■ TASK TO CARRY OUT: The word "Open" occurs in some lines of the listing. Copy those lines.

(DATA SUPPLIED begins)

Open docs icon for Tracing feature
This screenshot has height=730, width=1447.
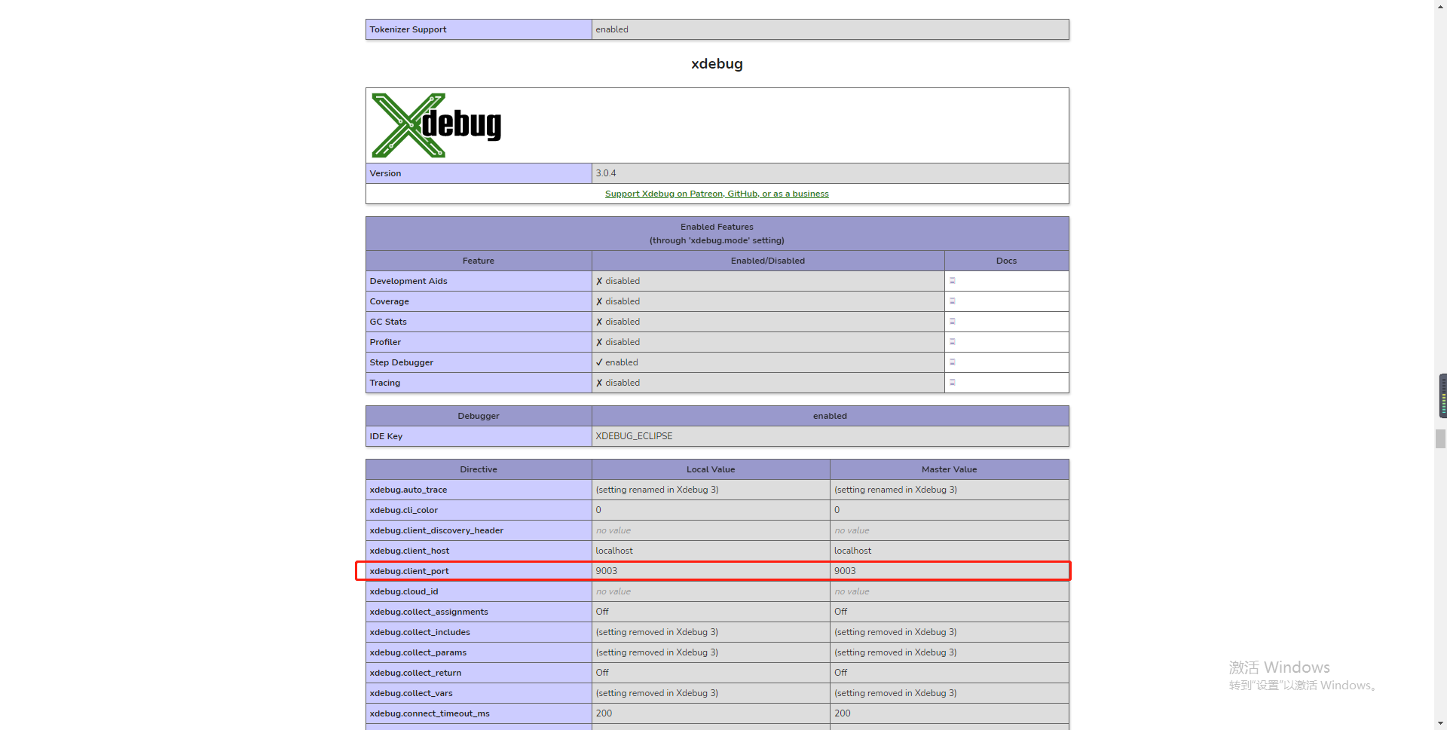click(x=952, y=383)
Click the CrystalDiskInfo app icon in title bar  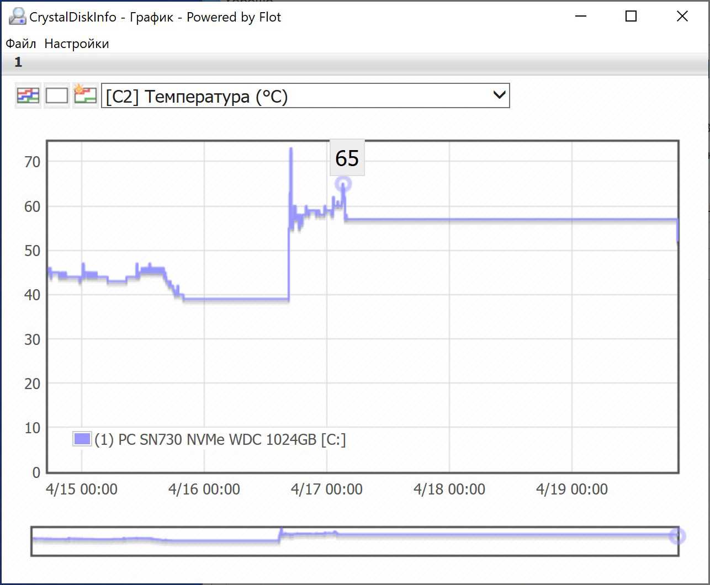pos(17,17)

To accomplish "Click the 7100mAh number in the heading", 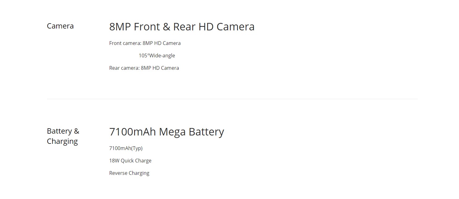I will click(132, 132).
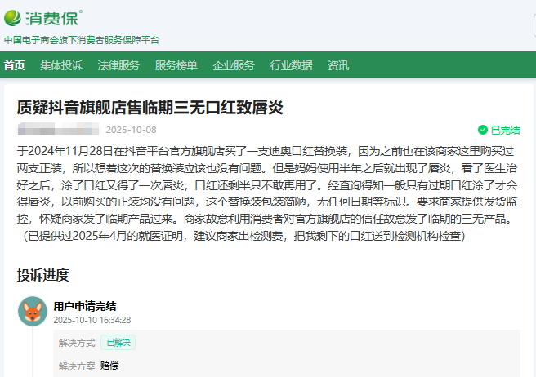The width and height of the screenshot is (536, 377).
Task: Go to the 首页 tab
Action: pyautogui.click(x=14, y=65)
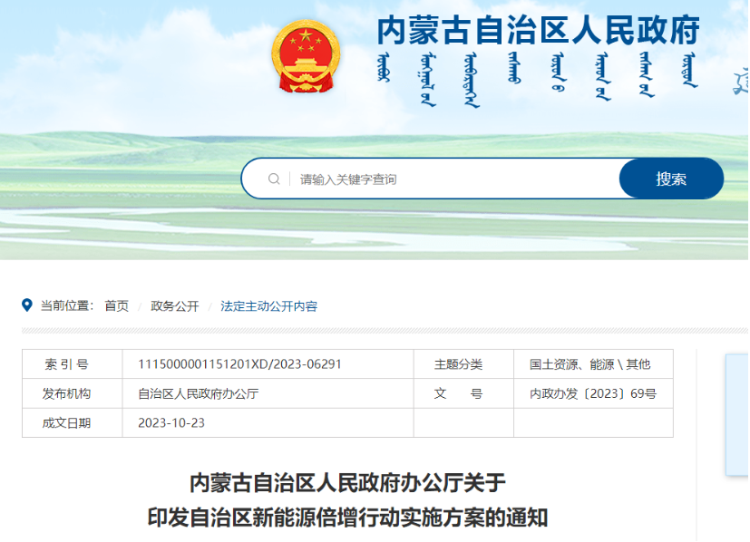Click the 2023-10-23 date value

click(171, 423)
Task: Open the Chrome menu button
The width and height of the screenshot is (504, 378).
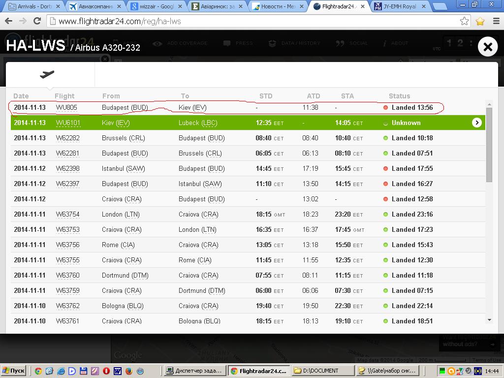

(DATA SUPPLIED ends)

■ SOLUTION:
Open docs icon for Tracing feature
Task: Open the Chrome menu button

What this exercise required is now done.